Rosa Parks Museum’s exhibition on white privilege coincides with Juneteenth

By Emily Mosier

Troy University’s Rosa Parks Museum, located on the Montgomery campus, held its 8th annual Juneteenth celebration this past weekend, and visitors viewed an art exhibition that focused on privilege and discrimination.

The celebration on Saturday included live Jazz and R&B music, arts and crafts for kids, vendors, and workshops exploring wealth and history.

“We hope people will be moved by this and go out to educate their kids or grandkids that this is where we were in this country . . . to hopefully empower and educate future generations,” said Donna Beisel, Curator and Director of operations for the Rosa Parks Museum.

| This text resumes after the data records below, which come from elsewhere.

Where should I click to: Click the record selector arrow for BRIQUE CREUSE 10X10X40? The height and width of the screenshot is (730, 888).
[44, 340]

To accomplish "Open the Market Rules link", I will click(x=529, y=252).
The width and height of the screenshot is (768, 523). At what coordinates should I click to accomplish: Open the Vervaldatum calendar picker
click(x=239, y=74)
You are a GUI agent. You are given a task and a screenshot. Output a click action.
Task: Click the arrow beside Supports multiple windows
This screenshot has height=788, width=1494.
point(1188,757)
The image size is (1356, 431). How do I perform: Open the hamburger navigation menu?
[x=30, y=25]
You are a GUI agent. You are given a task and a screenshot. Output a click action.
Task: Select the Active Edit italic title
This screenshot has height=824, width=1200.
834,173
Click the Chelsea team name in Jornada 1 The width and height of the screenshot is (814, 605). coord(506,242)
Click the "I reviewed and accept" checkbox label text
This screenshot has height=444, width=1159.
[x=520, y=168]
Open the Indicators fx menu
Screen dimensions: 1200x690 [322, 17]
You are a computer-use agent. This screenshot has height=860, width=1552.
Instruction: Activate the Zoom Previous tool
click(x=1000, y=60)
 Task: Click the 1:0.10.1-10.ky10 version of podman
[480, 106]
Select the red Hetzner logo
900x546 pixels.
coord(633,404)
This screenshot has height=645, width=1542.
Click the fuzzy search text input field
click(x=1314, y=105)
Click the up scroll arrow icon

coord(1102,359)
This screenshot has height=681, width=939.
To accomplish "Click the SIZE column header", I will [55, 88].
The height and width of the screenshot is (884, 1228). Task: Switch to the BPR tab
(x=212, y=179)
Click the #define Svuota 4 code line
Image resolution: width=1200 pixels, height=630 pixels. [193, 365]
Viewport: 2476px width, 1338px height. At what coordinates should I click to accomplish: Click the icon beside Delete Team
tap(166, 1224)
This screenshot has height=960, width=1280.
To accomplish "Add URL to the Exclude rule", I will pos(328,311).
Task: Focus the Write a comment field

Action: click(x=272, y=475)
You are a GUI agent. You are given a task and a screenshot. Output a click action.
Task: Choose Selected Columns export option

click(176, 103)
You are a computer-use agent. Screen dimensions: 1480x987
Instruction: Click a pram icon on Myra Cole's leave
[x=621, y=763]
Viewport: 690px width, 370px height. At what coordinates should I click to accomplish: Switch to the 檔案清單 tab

Juneteenth, which is observed each year on June 19th, commemorates the end of American slavery; In 2021, President Joe Biden signed legislation making Juneteenth a federal holiday, as told by The New York Times.  

The Rosa Parks Museum’s new exhibition is called “Illusions of my Childhood” and was created by Mississippi native Stephen Mangum.

The collection features twelve paintings, many six feet tall, of Mangum’s young, blonde grandchildren innocently eating ice cream and candy. The children are painted over stark depictions of black and white photos from the American civil rights era, including a lynching, marching Klansmen, and Bloody Sunday protestors being beaten.  

“The way that I could best convey the message was to bring back images from the 1960s and then in a sense superimposed the current day . . . [by] painting the portraits of my grandchildren with a degree of transparency that would allow the background to come through to show that the past permeates the present,” Mangum said. “I would hope that as college students come through the Rosa Parks Museum and see the work that they question the purpose of it, that they are provoked into thinking about the issues, and they are stimulated to learn further.”

Mangum explained that the series was inspired after he recently learned more about Emmett Till, a young black boy who was murdered in 1955 after being accused of talking to a white woman. Mangum also spoke about how the 1968 assassination of Martin Luther King Jr. – when Mangum was fourteen-years-old – altered how he viewed the world he was growing up in.

“It was the first time that I really became aware of the depth of the hostility that surrounded the civil rights movement, that to have so much hatred to kill somebody, just because they’re trying to level the playing field, which is just beyond comprehension,” Mangum said.

Beisel said the artwork explores topics of racism, privilege, and violence that are still relevant today.

“We chose to display it during this holiday to try to teach people where we came from, connecting those past events to issues that we’re still struggling with,” Beisel said.